This post is contributed by Cindy Caldwell, ES&H Senior Technical Advisor, Environment Health Safety & Security, Pacific Northwest National Laboratory. With a strong technical and operations background Cindy has immersed herself in seeking to understand the human and organizational dynamics that shape culture and organizational behaviors. She has been an active contributor and practitioner in the DOE human performance and safety culture improvement activities, the technical lead in the laboratory enterprise risk management initiative, and is pursuing a Phd in organizational science. My thanks to Cindy for these thoughtful and sensitive insights on the Fukumshima Daiichi catastrophe and what we may gain from a greater understanding of sense making and resilience.

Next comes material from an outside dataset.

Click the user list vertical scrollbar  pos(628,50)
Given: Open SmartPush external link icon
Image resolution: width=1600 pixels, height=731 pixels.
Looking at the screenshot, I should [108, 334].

Last fall I attended the winter meeting of the American Nuclear Society where I heard a firsthand account of the initial response at the Fukushima Daiichi power plant following the devastating earthquake and tsunami. I was emotionally touched by the heroic efforts of the workers that happened to be on shift that day. More recently I attended the annual meeting of the Health Physics Society and once again had the opportunity to learn more about the actions and reactions of the workers at Fukushima Daiichi. My experience as a reactor operator at the Department of Energy’s Fast Flux Test Facility caused me to reflect upon strength of character and capacity of the workers that was vital for a positive outcome in the worst imaginable situation. In the following essay I describe the first twenty eight hours of the event at Fukushima Daiichi through the lens of sensemaking and provide a reliability perspective on lessons learned from the event. I have based my ideas on notes from classroom presentations, investigational papers and personal accounts. I have also tried to simplify technical details and apologize in advance for any unintended misrepresentations.
Sensemaking is a collective effort among a group of people to comprehend complex events. Through the interaction of our individual cognitive processes, the actions we choose to take, and the reflection that is done in partnership with others we form a shared reality that we take further action upon. High reliability relies on sensemaking to improve organizational resilience by adjusting to demands and detecting and correcting errors. Low probability, high consequence events defy interpretations and impose severe demands on sensemaking. People think by acting, and to sort out a crisis requires an action that simultaneously generates a response that is used for sensemaking and also contributes to the unfolding crisis. Unwitting escalation of crises is especially likely in technologies that are complex, highly interactive, non-routine, and poorly understood (Weick, 1988).
The Fukushima Nuclear Accident: The first twenty eight hours
On March 11, 2011 at 14:46 the largest earthquake in their recorded history struck Japan. The epicenter was approximately 180 km from Fukushima Daiichi. When the earthquake struck, the three operating on site nuclear reactors at Fukushima Daiichi all automatically shut down or “scrammed”. After a reactor scram, residual heat caused by the decay of fission products must be removed by cooling systems to prevent the fuel rods from overheating and failing (IAEA, 2011). Maintaining enough cooling to remove the decay heat in the reactor was the main priority for the workers as the events unfolded on that Friday afternoon.
The earthquake destroyed the external power supply to the power station. As designed, the back-up emergency diesel power generators started and provided the electricity to essential equipment. However, less than one hour after the earthquake a series of tsunami waves arrived that flooded the diesel generators and power distribution panels causing them to fail (IAEA, 2011).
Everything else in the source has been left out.